Joe's Ultralight Backpacking

"Isn't Converting to Ultralight Terribly Expensive?"


Answer: Heck no, quite the opposite in most cases! That probably comes as a big surprise to many folks.

First of all, when travelling ultralight you typically bring less gear, which means you've already spent less. No $35 camp chair, no $15 "backpacking pillow", no Lexan dinner plates, etc. If you've already bought the stuff, you may decide you don't need it anymore and can sell it. Or heck, just keep it around for an ocassional decadent 35lb weekend! *8-)

Also much of the lightest gear is actually far LESS EXPENSIVE than their heavier cousins!

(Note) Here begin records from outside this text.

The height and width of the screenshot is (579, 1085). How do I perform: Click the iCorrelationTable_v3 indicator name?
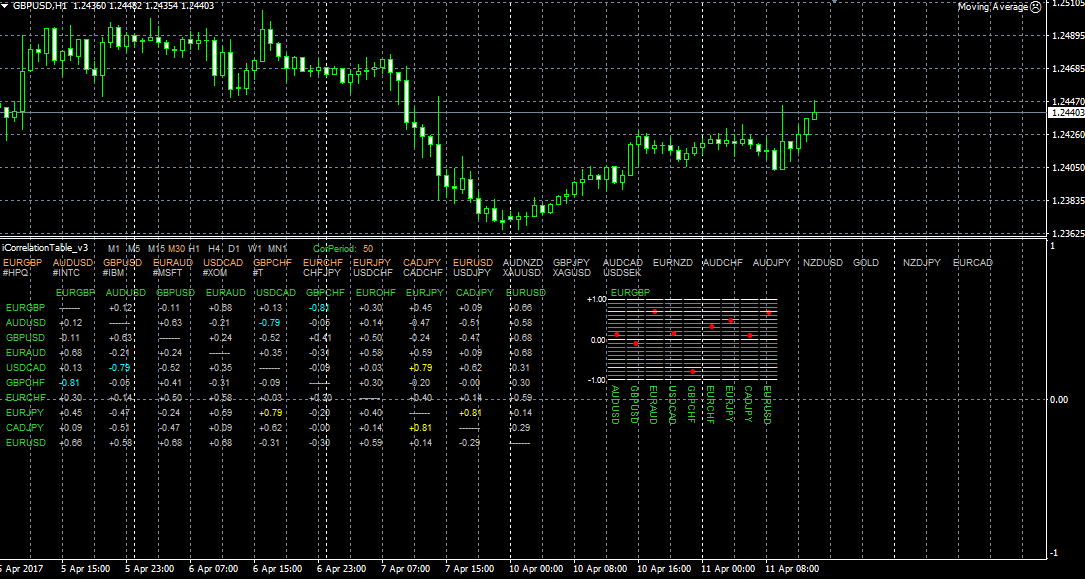(x=45, y=248)
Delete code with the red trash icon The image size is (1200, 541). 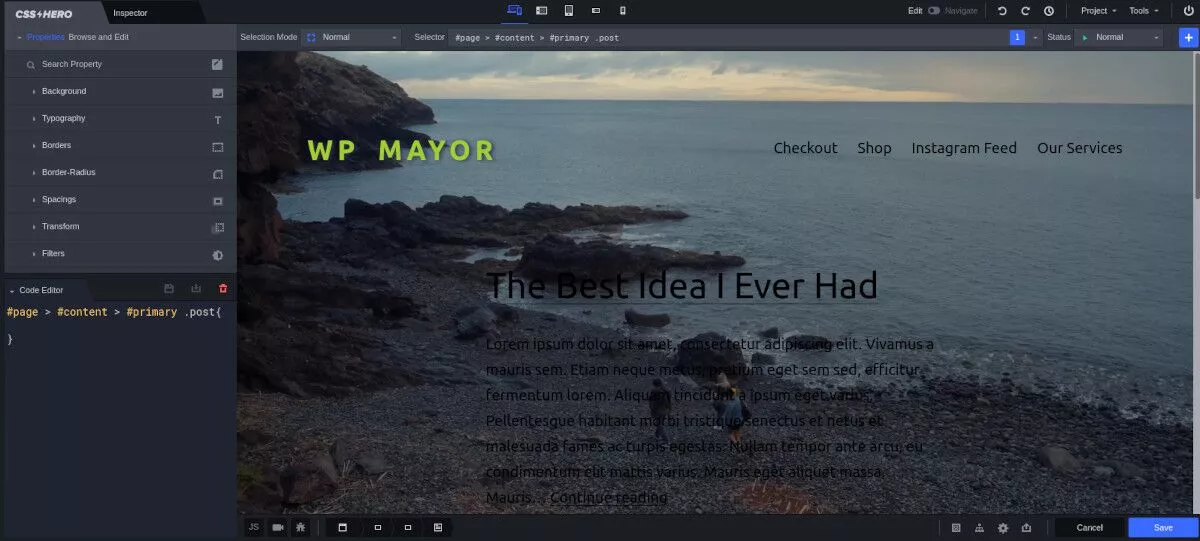point(222,289)
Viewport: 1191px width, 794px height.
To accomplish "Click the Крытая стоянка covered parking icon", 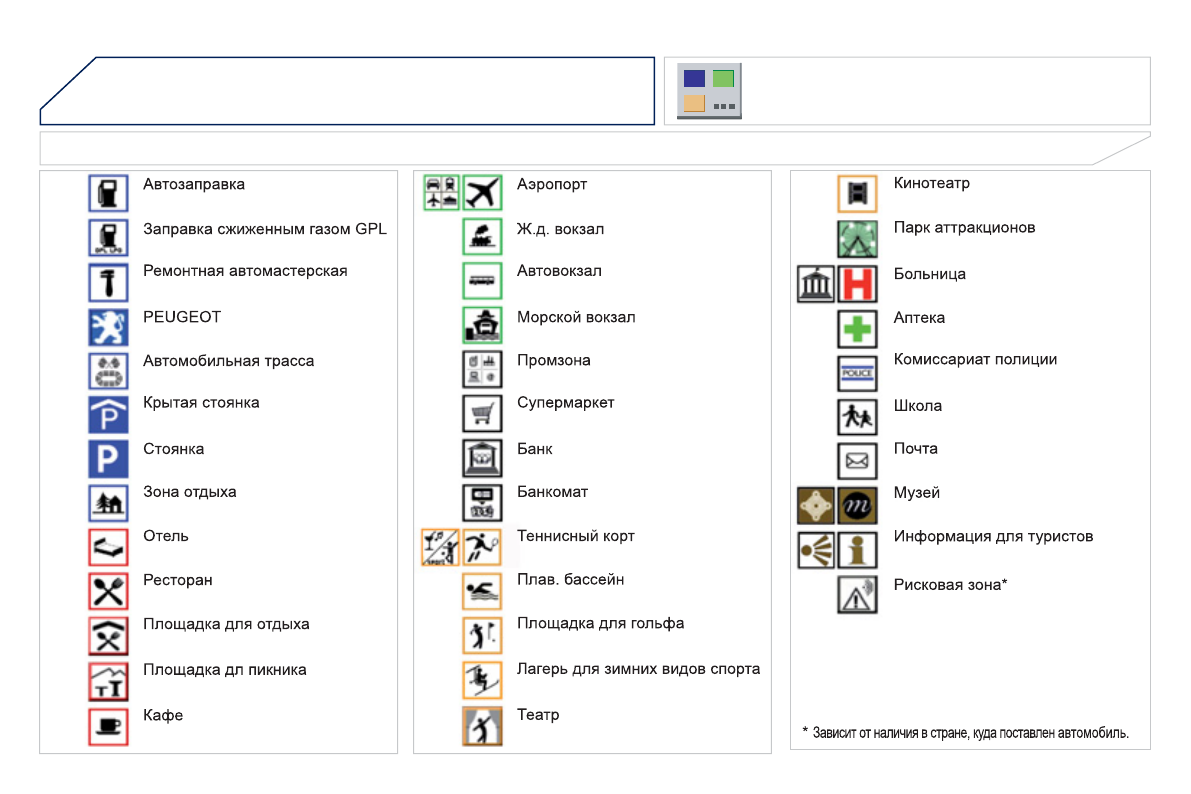I will pos(108,414).
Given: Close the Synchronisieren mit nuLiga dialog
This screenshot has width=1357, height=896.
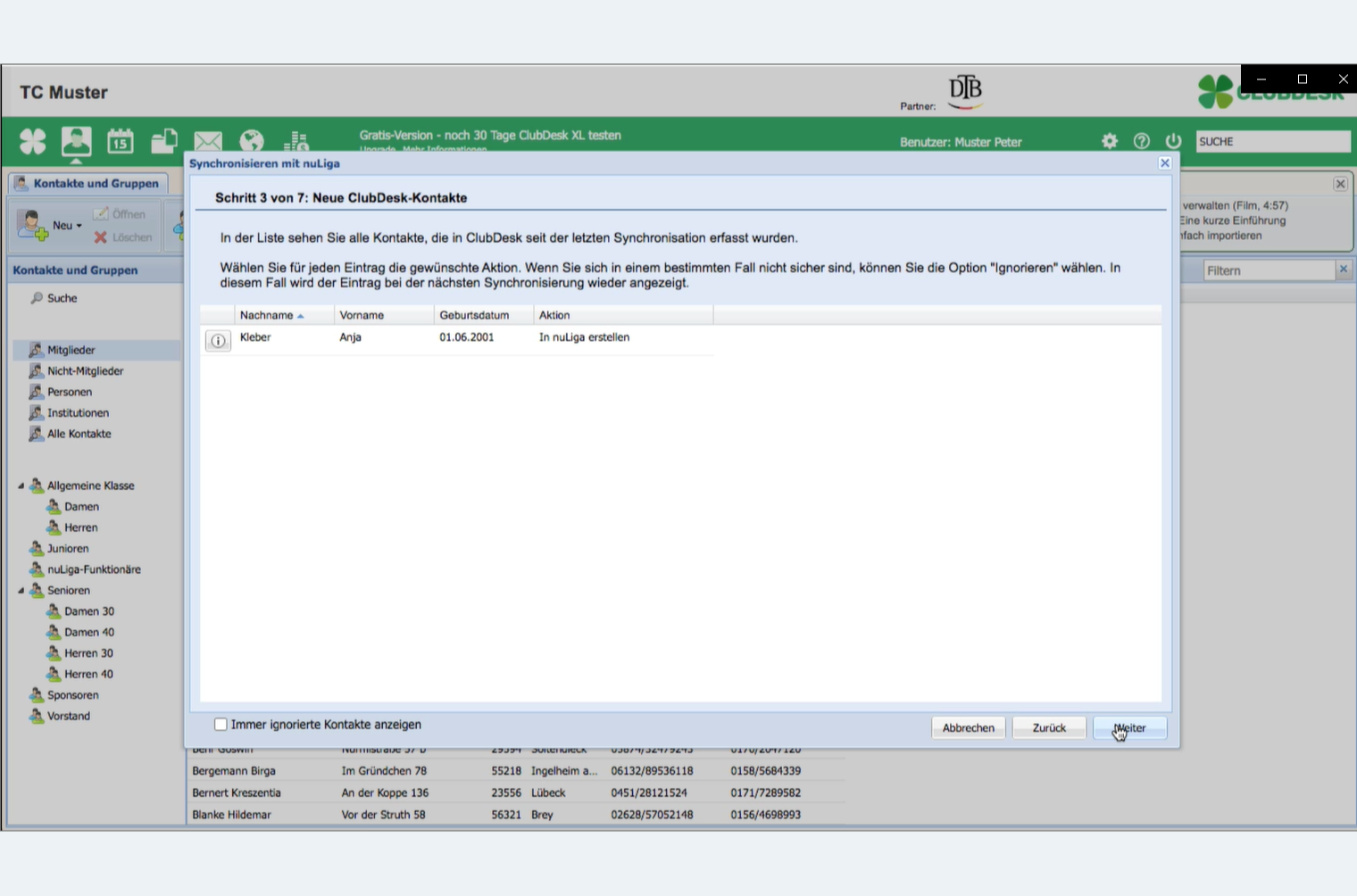Looking at the screenshot, I should [1164, 163].
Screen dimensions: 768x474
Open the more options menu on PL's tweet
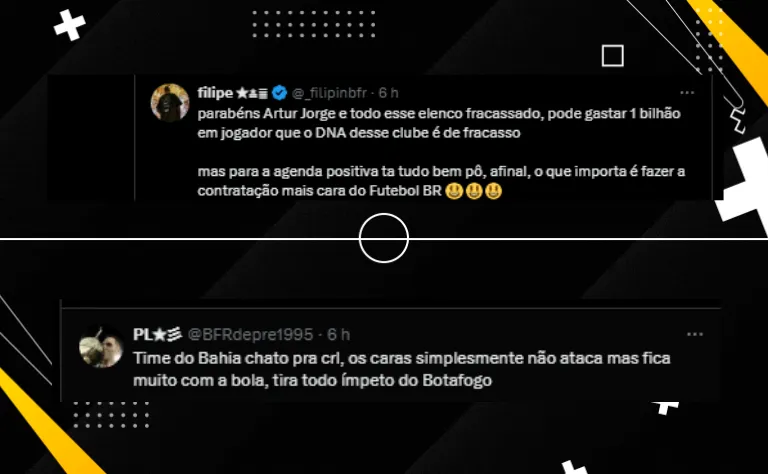695,334
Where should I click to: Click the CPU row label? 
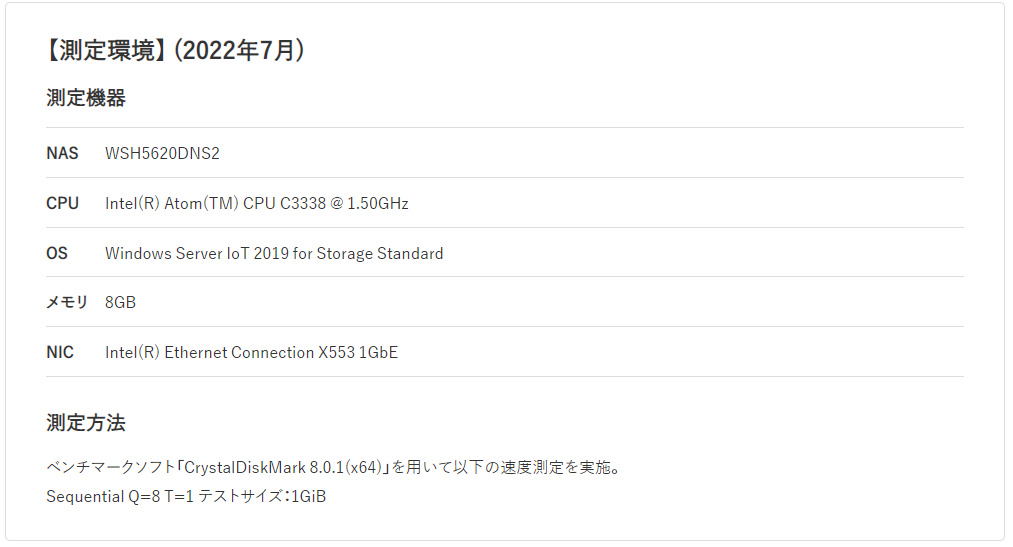pos(62,203)
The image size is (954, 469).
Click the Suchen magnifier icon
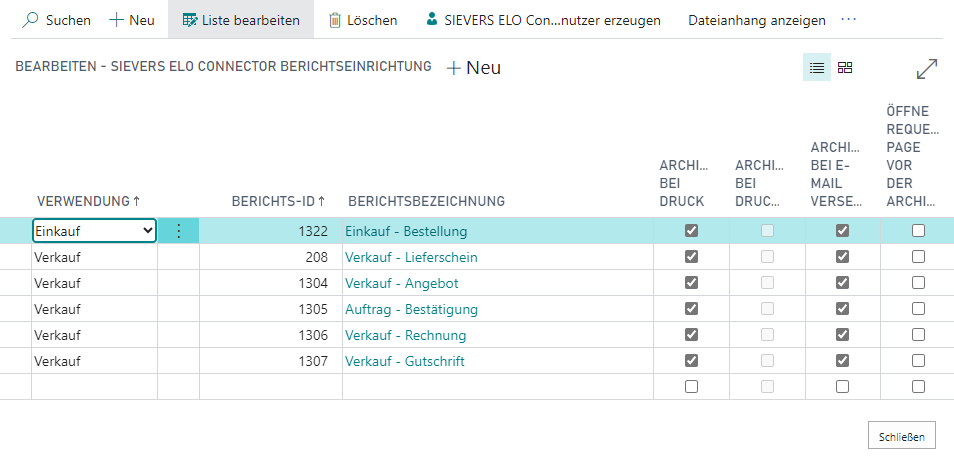[x=31, y=20]
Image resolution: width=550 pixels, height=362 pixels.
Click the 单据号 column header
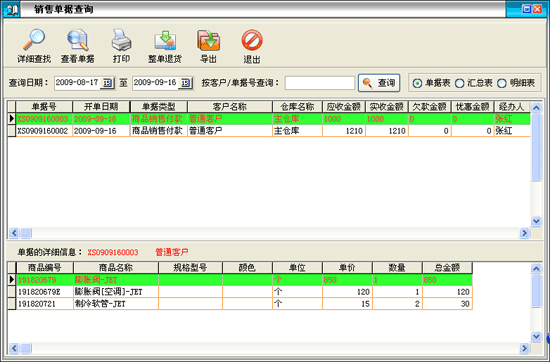point(44,107)
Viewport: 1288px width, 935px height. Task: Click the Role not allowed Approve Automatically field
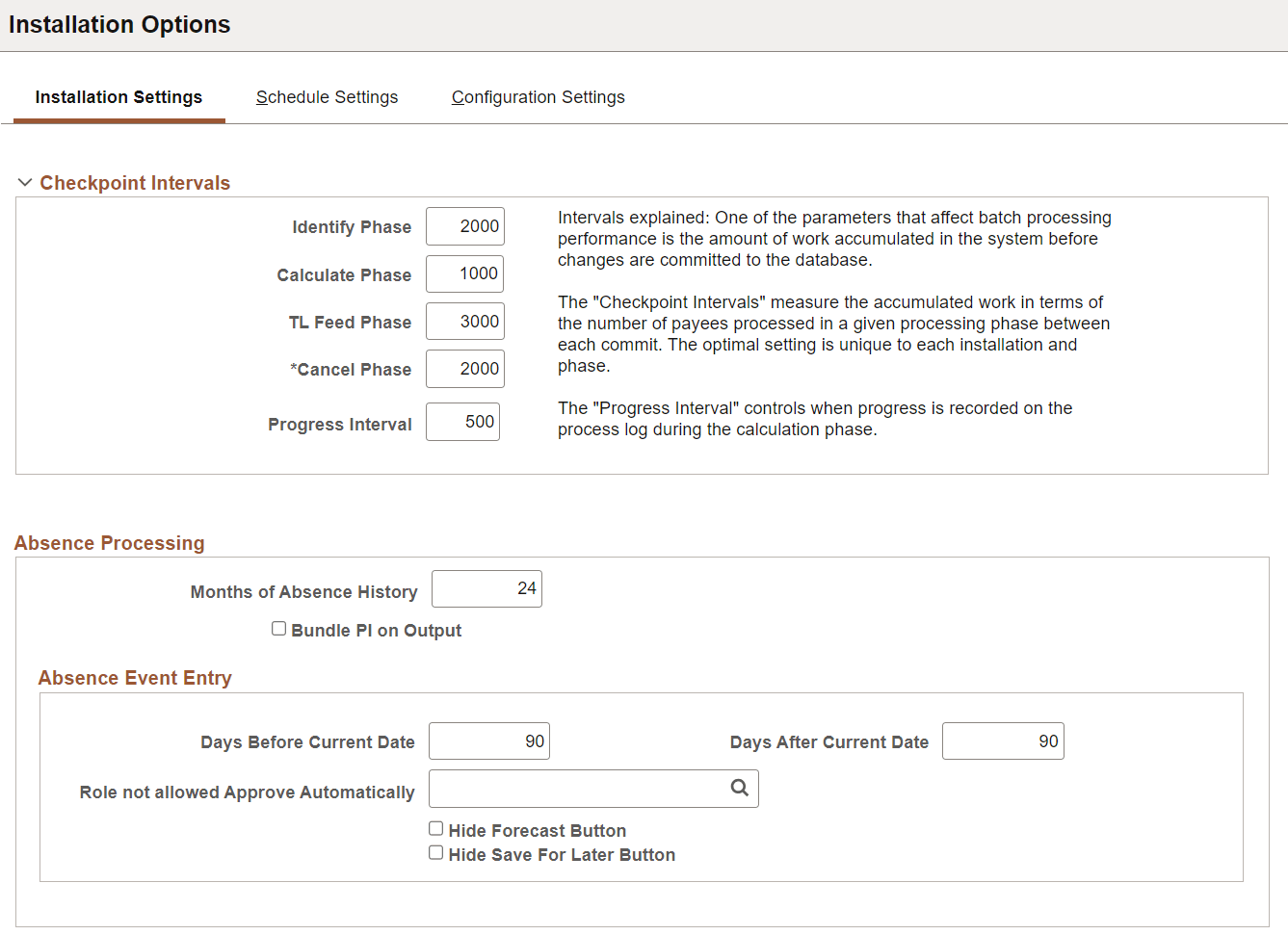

Sure, some ultralight items (titanium pots, high-end 775-fill down bags) are premium items at premium prices, but much of the gear you'll want for ultralight backpacking really is less expensive. (Though sometimes you may need the performance and features of heavier and/or more expensive gear, such as when snow camping, etc). At the very least, most of the lightest gear isn't any more expensive than the heavier stuff.

A Few Examples

 (Sorted by price, # = lightest item(s)) 

Sleeping Pads

   Cascade Designs LiteFoam Thermarest 3/4 Length   --  $48, 22 ozs
   Cascade Designs Z-Rest Mattress 3/4 Length       --  $19, 11.5 ozs
#  Cascade Designs Ridgerest Closed-Cell 3/4 Length --  $12, 9 ozs

Stoves

   MSR Whisperlite     -- $53, 14 ozs (11 fl.oz. fuel bottle - $8, 3 ozs)
#  Mini-Trangia No. 28 -- $25, 11.5 ozs (incl. pot/lid! But not fuel storage)
#  Esbit Pocket Stove  -- $10, 3 ozs (fuel tabs 0.5 oz each, 2 per liter boiled)

Backpacks

   Arc'Teryx Bora 60 Pack '98        -- $290, 91 ozs, 4030 ci
   REI New Star                      -- $200, 92 ozs, 4600 ci
   Mountainsmith Mountainlight 4000  -- $195, 50 ozs, 4000 ci
   Lowe Contour ND II Sirocco        -- $160, 90 ozs, 4200 ci
#  GoLite Breeze                     -- $120, 11 ozs, 4200 ci (rucksack)

So what about those titanium pots and high-end 775-fill down bags? Are you stuck paying through the nose for them? Heck no! Well, maybe for the titanium.... *8-) Actually, REI sells the Evernew 1.3L titanium pot for $40, vs. $17 for the 1.1L MSR Stowaway pot - a premium to be sure, but hardly devastating. Factor in all the money you saved buying your other ultralight items and you're still WAY ahead! (Assuming you decide the titanium pot is worth it for your needs.)

But back to the point at hand. Believe it or not, you can buy high-end ultralight sleeping bags and technical clothing for 25%-60% or more off Suggested Retail! The trick is knowing when and where to look for it.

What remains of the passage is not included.